To my parachurch friends, I know you affirm the importance of the local church on paper. This is a good start, but it needs to be more than an affirmation on paper. The default mode of undergraduate students will be to treat your parachurch ministry like church. You must go above and beyond to make sure your ministry funnels students into the church, not away from it.

The default mode of undergraduate students will be to treat your parachurch ministry like church. You must go above and beyond to make sure your ministry funnels students into the church, not away from it.

Cut back on your campus calendar so there’s time for students to get involved in a church. Encourage them to serve in the nursery or volunteer in the youth group. Encourage families in your church to adopt a group of students for the year. There’s an endless list of possibilities, but you must work to make this happen. Since parachurch ministries are usually more efficient and polished than churches, you’ll need to convince students why inolvement with you alone isn’t enough.

After all, they’re not going to be with you forever. They’re going to graduate. To the degree, then, you help to anchor their discipleship in the place it will be for the rest of their lives—the local church—you serve them well.

Challenge to the Church

At this point I can imagine pastors nodding their heads in agreement with me. But let’s be humble enough to acknowledge what the parachurch has taught us so well: deliberate, efficient, aggressively evangelistic ministry on a college campus can be wildly successful. The local church has often dropped the ball in this regard. While we might offer theological correctives to our parachurch friends, we haven’t exactly provided a better tangible answer.

I regularly get calls from churches across the country asking to hear about our campus ministry. Most are TGC-friendly churches close to college campuses who want more students to attend. When I ask what they’re currently doing to engage students, the answer is usually the same: “Nothing.” It’s not like non-Christian students, or really any kind of non-Christian, will just wake up one morning and decide to attend a healthy church. A healthy church must go find them. This is our mandate from Jesus.

Yes, it’s wonderfully true that the ministry of the local church carries out God’s Great Commission plan. But it’s equally true that this will only happen if the church goes and ministers to students like parachurches do. Congregations must leave the friendly confines of the church building and go into the dorms, the intramural buildings, and the coffee shops to make disciples. 

Common Commission 

Men like Bill Bright were right.

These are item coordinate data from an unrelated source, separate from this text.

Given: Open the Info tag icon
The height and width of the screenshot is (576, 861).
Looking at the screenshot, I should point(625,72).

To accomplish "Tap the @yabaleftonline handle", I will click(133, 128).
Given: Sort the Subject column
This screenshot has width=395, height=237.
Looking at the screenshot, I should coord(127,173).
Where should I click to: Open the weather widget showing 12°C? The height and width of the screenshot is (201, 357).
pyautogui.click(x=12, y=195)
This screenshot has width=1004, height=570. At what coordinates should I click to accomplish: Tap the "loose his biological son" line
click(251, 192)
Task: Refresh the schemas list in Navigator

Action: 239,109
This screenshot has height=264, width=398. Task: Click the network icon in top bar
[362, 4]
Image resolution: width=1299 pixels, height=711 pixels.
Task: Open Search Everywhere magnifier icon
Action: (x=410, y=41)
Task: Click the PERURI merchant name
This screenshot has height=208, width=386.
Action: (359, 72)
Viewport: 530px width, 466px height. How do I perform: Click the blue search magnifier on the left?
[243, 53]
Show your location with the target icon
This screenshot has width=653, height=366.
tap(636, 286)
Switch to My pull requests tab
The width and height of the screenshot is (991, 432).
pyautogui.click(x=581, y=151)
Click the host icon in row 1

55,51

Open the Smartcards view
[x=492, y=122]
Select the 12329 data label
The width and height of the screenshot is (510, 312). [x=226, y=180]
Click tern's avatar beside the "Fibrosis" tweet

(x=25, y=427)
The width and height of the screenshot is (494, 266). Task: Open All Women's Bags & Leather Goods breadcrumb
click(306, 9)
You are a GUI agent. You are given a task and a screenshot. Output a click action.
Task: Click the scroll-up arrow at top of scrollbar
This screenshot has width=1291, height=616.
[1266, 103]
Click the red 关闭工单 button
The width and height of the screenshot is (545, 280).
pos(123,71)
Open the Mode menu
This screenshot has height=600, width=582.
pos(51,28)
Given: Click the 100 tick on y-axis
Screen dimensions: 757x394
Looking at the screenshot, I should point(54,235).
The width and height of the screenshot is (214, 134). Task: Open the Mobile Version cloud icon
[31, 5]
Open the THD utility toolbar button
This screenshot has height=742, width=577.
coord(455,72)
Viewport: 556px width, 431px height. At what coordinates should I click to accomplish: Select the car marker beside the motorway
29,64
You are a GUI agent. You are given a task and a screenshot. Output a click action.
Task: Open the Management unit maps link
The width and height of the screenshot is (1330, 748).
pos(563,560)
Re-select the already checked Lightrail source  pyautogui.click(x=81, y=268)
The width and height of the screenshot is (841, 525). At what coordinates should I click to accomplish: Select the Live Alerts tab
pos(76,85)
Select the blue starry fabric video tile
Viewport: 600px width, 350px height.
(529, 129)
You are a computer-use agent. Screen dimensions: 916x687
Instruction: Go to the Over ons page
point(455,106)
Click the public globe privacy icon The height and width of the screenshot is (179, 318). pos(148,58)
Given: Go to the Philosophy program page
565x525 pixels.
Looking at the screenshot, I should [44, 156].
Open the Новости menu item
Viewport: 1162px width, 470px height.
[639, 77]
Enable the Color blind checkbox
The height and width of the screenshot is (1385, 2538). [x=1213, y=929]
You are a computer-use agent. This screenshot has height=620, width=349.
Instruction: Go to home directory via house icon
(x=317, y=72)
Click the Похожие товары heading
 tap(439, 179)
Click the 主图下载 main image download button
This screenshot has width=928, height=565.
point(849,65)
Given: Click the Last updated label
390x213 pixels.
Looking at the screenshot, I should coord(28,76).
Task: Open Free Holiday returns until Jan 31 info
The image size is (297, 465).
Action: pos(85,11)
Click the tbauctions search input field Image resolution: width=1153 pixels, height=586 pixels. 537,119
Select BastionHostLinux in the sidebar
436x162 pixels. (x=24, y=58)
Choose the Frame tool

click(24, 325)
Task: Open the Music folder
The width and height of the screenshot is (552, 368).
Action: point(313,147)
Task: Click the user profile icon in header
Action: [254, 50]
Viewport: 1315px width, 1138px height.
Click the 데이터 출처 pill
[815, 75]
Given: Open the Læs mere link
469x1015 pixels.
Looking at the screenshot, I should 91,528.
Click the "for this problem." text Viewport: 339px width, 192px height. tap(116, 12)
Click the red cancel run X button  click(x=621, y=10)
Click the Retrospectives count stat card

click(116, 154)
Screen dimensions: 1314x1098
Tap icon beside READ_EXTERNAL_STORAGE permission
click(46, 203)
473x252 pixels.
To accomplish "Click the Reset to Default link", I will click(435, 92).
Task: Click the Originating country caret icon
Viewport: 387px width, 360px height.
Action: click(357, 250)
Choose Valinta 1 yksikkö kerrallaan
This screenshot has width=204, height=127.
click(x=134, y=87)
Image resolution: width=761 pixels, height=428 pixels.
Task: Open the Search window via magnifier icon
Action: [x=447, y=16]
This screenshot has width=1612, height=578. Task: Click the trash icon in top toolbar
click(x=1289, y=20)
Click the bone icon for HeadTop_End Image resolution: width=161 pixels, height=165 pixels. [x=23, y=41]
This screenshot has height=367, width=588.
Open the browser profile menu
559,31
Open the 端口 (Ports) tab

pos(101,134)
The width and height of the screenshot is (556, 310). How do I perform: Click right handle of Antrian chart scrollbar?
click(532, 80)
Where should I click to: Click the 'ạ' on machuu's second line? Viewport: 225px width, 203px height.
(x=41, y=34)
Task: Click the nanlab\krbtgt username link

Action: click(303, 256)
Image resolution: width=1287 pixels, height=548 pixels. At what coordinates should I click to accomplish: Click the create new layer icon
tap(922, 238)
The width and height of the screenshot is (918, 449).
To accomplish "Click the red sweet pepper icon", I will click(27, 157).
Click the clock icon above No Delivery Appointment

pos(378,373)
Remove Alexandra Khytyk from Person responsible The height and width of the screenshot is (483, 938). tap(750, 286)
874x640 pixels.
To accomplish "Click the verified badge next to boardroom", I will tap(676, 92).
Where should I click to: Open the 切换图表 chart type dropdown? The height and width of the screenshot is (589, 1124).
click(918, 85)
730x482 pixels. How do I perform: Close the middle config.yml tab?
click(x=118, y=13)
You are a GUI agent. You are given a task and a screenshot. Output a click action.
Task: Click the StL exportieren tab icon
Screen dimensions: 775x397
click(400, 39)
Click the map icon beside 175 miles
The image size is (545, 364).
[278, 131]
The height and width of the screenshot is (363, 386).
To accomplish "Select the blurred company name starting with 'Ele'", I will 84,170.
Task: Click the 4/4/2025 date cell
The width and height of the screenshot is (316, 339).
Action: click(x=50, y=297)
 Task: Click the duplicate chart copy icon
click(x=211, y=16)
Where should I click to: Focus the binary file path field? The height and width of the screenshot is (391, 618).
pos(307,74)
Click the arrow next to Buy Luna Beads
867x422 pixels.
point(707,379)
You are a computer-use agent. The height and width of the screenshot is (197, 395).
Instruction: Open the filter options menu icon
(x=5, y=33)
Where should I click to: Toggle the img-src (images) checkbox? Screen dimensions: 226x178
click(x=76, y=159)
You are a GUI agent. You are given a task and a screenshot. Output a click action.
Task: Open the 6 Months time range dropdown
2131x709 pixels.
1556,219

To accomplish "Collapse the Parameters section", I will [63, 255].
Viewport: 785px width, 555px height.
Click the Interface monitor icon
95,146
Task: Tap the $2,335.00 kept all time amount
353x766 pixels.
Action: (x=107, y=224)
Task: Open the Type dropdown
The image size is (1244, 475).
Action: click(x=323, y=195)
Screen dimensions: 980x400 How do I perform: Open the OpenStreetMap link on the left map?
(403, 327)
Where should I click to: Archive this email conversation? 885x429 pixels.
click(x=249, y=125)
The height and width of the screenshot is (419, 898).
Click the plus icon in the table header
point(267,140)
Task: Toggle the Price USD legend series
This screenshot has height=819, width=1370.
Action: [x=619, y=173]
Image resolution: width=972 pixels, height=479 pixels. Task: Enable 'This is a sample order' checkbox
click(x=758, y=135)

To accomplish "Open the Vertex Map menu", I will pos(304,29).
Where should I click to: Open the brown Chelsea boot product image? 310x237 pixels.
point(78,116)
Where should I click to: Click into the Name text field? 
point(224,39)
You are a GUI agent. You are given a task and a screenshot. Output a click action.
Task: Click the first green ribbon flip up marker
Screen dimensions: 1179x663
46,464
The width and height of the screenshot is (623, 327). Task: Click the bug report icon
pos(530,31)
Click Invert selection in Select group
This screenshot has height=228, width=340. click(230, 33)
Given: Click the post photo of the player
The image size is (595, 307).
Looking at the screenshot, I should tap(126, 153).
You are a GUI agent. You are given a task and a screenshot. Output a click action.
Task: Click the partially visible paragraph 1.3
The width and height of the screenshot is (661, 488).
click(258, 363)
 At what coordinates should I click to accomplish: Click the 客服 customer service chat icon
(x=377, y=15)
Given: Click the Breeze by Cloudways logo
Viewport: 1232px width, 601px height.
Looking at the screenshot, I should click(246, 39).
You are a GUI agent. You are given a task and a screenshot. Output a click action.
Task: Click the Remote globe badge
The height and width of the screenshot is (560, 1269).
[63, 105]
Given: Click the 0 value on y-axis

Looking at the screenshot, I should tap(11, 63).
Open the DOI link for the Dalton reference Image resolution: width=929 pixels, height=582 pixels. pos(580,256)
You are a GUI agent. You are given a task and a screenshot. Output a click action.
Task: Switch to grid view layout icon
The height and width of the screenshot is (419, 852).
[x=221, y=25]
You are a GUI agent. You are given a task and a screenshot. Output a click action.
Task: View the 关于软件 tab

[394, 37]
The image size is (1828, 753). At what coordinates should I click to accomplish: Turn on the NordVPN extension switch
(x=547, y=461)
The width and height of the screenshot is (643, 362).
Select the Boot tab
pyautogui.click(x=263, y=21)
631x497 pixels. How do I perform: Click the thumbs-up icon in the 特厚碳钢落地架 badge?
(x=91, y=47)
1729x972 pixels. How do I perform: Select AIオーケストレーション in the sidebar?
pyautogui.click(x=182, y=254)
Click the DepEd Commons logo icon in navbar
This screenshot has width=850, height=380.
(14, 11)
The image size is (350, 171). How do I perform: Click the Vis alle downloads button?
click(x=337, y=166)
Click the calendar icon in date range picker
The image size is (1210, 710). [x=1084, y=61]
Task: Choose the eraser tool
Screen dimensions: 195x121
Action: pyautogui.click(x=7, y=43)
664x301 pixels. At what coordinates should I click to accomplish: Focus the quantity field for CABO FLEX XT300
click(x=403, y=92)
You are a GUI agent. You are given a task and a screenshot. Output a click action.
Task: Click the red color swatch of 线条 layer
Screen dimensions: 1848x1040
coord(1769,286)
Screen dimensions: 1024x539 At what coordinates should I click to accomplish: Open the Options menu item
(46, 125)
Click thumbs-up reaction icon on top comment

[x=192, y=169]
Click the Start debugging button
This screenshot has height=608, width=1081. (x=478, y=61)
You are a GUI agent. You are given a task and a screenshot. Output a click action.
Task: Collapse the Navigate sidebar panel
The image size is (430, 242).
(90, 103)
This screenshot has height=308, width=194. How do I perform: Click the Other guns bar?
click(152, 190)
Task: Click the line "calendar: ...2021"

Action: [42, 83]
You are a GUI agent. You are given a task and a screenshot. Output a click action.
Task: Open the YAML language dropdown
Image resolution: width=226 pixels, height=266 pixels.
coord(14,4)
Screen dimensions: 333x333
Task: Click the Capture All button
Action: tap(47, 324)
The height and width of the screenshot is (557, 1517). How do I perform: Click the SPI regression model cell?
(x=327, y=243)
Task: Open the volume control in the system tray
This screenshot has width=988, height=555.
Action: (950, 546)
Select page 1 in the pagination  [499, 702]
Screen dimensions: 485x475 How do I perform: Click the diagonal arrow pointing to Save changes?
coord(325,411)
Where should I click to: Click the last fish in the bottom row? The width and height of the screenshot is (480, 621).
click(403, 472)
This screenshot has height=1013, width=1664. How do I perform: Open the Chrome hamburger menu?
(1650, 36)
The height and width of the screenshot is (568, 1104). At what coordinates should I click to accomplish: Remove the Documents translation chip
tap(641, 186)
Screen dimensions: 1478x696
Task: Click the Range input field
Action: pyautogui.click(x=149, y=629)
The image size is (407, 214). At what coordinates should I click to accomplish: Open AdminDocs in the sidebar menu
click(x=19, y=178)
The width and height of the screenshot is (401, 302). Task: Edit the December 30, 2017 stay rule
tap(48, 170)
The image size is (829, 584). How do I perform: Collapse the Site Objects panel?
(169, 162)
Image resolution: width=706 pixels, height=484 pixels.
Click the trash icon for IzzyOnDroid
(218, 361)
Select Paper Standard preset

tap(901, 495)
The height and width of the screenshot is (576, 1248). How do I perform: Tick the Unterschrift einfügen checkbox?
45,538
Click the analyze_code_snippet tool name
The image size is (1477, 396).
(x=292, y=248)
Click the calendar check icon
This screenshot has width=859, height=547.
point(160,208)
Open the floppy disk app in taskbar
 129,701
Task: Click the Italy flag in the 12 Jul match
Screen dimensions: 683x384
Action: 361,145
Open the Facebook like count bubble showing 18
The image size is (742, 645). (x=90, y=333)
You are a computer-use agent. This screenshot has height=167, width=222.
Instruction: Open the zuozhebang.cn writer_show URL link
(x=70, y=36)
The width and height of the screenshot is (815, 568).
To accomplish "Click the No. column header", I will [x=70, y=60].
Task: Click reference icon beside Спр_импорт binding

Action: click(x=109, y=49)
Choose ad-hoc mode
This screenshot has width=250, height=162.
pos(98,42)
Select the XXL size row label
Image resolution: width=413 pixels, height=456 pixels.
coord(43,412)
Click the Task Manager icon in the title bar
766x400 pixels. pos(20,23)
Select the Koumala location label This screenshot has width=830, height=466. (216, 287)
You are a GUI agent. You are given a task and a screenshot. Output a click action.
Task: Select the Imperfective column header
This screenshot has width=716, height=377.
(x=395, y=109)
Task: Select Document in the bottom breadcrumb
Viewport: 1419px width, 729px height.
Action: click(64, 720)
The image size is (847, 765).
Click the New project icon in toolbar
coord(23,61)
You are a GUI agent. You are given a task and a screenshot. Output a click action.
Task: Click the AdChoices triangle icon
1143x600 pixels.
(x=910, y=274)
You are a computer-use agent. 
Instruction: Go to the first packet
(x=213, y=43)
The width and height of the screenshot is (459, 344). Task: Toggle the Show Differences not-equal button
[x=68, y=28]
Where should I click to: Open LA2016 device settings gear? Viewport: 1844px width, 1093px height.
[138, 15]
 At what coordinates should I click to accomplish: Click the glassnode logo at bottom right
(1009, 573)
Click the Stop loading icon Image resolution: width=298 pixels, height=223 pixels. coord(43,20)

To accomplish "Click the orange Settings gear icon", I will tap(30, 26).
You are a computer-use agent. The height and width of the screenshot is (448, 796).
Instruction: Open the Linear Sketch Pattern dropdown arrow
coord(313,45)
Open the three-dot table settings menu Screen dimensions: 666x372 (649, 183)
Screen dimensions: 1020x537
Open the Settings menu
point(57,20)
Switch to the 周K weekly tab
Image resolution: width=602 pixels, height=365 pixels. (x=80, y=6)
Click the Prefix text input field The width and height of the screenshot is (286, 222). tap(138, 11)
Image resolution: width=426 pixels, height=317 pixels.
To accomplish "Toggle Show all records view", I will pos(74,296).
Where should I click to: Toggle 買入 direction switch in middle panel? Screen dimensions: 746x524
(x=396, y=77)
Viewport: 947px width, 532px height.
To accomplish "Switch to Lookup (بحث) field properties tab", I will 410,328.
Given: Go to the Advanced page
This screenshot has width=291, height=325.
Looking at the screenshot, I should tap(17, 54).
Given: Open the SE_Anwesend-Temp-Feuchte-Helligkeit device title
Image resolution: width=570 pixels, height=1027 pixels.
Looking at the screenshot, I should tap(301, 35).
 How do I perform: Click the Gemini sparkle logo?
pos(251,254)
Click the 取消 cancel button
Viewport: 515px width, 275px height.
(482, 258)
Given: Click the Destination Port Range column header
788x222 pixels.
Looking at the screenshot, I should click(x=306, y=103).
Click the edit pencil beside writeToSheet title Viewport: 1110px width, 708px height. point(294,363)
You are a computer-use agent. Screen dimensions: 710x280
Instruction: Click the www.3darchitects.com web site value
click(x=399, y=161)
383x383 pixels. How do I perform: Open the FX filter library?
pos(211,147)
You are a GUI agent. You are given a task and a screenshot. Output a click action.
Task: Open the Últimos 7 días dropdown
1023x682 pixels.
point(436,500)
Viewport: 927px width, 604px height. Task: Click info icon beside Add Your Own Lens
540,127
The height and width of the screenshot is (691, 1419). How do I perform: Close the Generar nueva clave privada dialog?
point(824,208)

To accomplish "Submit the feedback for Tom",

College campuses a great place for ministry. Thousands of students from all over the world gather in the same place for the singular purpose of learning. They have open minds and lots of free time. It’s the perfect place for ministry.

Parachurch, come alongside the local church. We need some help. You’ve thought through strategies and models we could use. We’re thankful for this work. And local church, let’s go. Our King has handed us a commission he intends to fulfill primarily through us.